● Work instruction: When a line in the material beneath includes the word "computer", add it to the count, and report the count alone.

%%

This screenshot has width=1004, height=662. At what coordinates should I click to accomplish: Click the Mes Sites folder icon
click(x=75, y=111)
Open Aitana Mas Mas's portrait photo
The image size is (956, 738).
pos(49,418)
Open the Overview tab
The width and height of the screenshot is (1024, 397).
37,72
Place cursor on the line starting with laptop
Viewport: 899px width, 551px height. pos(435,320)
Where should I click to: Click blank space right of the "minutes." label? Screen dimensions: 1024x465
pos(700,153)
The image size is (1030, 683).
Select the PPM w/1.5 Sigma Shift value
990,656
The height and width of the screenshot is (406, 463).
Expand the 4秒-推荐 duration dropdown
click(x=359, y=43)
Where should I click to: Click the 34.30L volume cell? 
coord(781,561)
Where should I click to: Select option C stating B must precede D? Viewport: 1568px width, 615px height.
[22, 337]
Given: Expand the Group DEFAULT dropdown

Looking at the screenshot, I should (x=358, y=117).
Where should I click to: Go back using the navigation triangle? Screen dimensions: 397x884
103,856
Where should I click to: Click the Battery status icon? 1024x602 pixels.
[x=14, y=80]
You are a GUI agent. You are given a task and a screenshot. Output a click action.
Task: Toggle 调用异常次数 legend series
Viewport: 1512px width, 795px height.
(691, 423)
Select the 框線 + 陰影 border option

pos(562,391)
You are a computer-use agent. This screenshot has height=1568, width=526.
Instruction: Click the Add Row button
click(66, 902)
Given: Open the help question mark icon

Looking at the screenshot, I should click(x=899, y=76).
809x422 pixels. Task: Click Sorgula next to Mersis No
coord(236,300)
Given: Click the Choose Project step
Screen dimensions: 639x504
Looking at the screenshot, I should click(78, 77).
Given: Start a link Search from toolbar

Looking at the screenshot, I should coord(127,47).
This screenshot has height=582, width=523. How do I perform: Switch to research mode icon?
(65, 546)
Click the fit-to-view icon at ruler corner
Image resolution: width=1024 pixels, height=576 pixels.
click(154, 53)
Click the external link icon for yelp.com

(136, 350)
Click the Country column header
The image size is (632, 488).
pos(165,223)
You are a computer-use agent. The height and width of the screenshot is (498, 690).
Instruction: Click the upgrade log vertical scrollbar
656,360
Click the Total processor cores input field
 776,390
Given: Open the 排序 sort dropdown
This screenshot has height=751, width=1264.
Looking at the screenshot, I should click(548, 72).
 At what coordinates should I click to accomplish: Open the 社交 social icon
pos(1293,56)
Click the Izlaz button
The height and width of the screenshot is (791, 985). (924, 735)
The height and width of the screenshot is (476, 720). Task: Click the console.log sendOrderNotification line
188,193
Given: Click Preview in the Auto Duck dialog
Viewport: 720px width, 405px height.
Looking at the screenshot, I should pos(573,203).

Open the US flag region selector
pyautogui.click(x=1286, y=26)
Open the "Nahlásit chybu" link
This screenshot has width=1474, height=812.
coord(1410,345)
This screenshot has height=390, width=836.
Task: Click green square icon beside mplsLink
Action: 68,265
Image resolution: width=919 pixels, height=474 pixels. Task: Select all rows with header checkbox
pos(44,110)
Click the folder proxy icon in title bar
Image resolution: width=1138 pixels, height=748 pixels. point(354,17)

%%

● Task answer: 2